O
se tiene o no se tiene. Y Pablo Andrés Escapa, para mí, lo tiene. Es un don
único e indefinible, que dota a la prosa de majestad, de belleza, de elevación.
Hay quien ha intentado explicarlo mediante la semántica o la sintaxis, pero
resulta inútil. Es como aquella conocida (y quizá humorística) definición de poesía:
quítale la rima, las palabras, avienta los versos y, si queda algo, eso es la
poesía. Pues en esa línea. El caso es que Pablo Andrés Escapa escribe unos
relatos que te dejan (a mí me dejan, desde luego) con los ojos chispeantes. Qué
maravilla. Qué esplendor. Y cuando tratas de consignar objetivamente
dónde radica el enigma o la clave de ese prodigio, fracasas. Puede parecer
frustrante, pero quizá forme parte de su magia verbal intangible, de esa luz
inefable que emana de los buenos libros y que, si alcanzásemos a reducir en una
fórmula, perdería su aroma y su encanto.
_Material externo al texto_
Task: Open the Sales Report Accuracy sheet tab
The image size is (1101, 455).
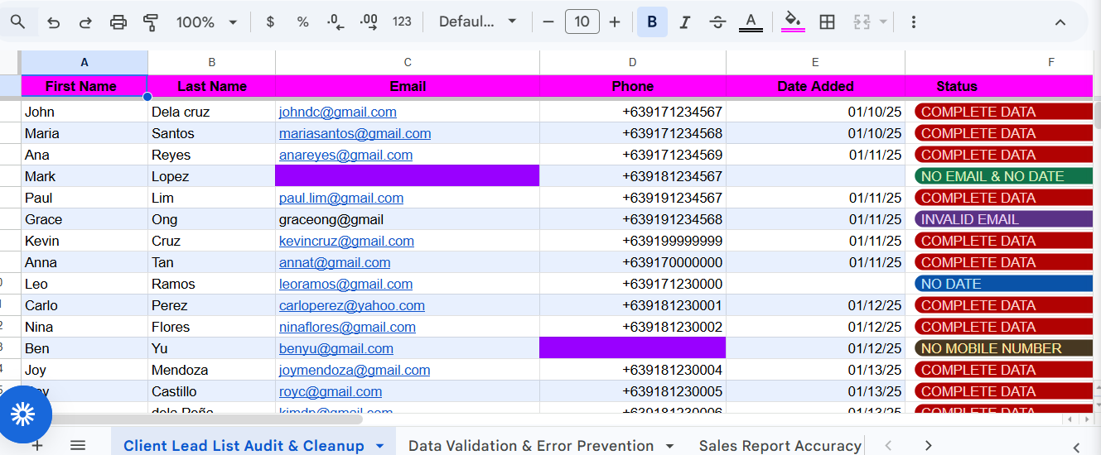Action: coord(780,446)
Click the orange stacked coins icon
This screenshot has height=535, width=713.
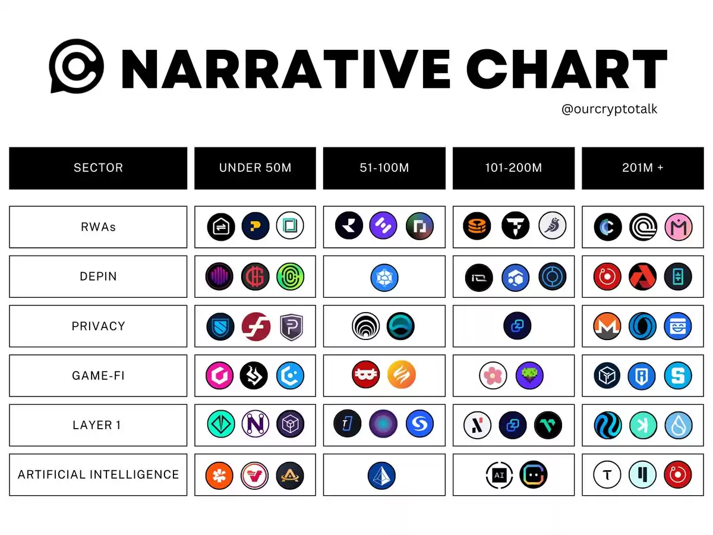click(x=477, y=226)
Dejémoslo, sonrientemente, en que lo
ha vuelto a hacer.
Hablo
del volumen Herencias del invierno, el tomo de relatos que edita Páginas
de espuma con ilustraciones de Lucie Duboeuf. Allí dentro encontramos ladrones
que, al salir de una alcantarilla, se encuentran a un misterioso fumador de
pipa que les habla de forma arcaizante (“Ceniza”); niños que ejecutan
travesuras más bien indignas, de las que se acaban arrepintiendo (“Semillas”);
animales que parecen condenados a muerte y que terminan encontrando su utilidad
mágica en el sitio más inverosímil (“Surcos”); y, en fin, todo tipo de
marineros que narran historias, niñas que tiemblan ante la posible
incomparecencia de los Reyes Magos por falta de nieve o, incluso, basureros de
fama tétrica que, tras degustar unos dulces, regalan estrellas navideñas. Sin
olvidar esa maravilla llamada “Nudos”, que me ha parecido el mejor cuento del
volumen.
Insisto: se tiene o no se tiene. Y este escritor (como Muñoz Molina, como Millás, como Matute, como Menéndez Salmón) lo tiene. Alabado sea.